Edukacja i zmiana mentalności
W ramach naszego projektu zrobiliśmy cykl wydarzeń, które były połączone jednym konkretnym przekazem: dbajmy o środowisko, o portfel, o siebie i ograniczmy konsumpcjonizm. Jednym z warsztatów było „Daj drugie życie”. Wypracowaliśmy model Zniczodzielni, która ma służyć temu, by okazując pamięć o naszych zmarłych, nie ulegać szybko zmieniającej się modzie i nie kupować zbyt często nowych lampek. Ważna jest nasza pamięć, a jej nie trzeba okazywać ciągle nowymi modnymi zniczami. Co roku wydajemy mnóstwo pieniędzy na znicze. A przecież są takie, których można używać wielokrotnie, albo które po zużyciu można oddać komuś, kto może nie ma aż tak dużego budżetu
– opowiada Dominika Marć.
Podkreśla, że bardzo ważna jest ciągła praca nad mentalnością.

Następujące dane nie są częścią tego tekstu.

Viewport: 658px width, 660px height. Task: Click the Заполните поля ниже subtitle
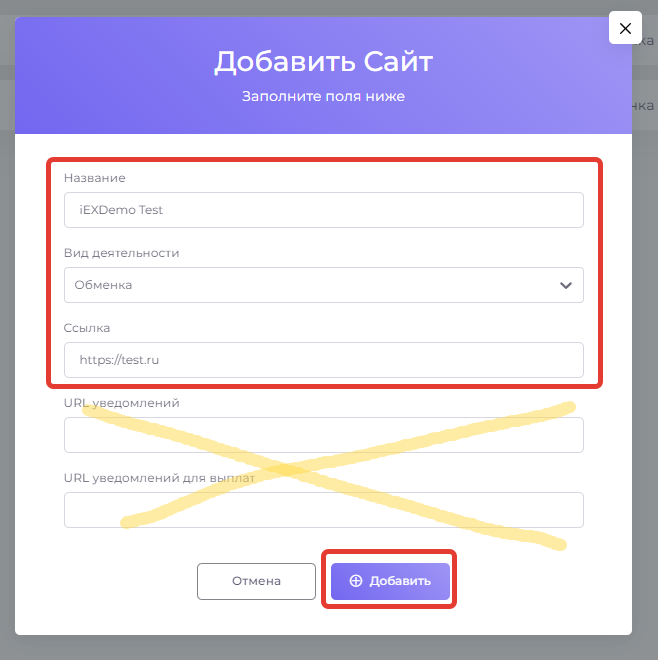click(x=323, y=97)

Dobrze jest wybierać znicze z rozwagą. Najlepiej postawić na ceramiczne lub szklane, które można ponownie wykorzystać, a ich recykling jest mniej szkodliwy dla środowiska.
Jak utworzyć Zniczodzielnię?
Jeśli na cmentarzu w Twojej okolicy nie ma jeszcze Zniczodzielni, możesz się przyczynić do jej powstania:
• Pomysł należy zgłosić administratorowi cmentarza. W przypadku cmentarza parafialnego zazwyczaj jest to ksiądz proboszcz.

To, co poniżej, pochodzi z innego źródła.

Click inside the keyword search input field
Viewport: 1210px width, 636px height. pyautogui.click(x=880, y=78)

Razem dopracujcie projekt – być może w Waszej wspólnocie parafialnej jest osoba zajmująca się stolarką, która mogłaby przygotować regał na Zniczodzielnię, a może uda się wspólnie zebrać środki i zamówić odpowiedni stojak? Wsparcia przy sfinansowaniu projektu można poszukać również w samorządzie i lokalnych organizacjach.
• Przygotujcie kampanią informacyjną – warto umieścić informację o Zniczodzielni w ogłoszeniach parafialnych, zawiesić w gablocie kościoła czy przy cmentarzu, przekazać informację do lokalnych mediów i w ten sposób zachęcić wszystkich do korzystania z tego rozwiązania dla dobra domowego budżetu i z troski o środowisko.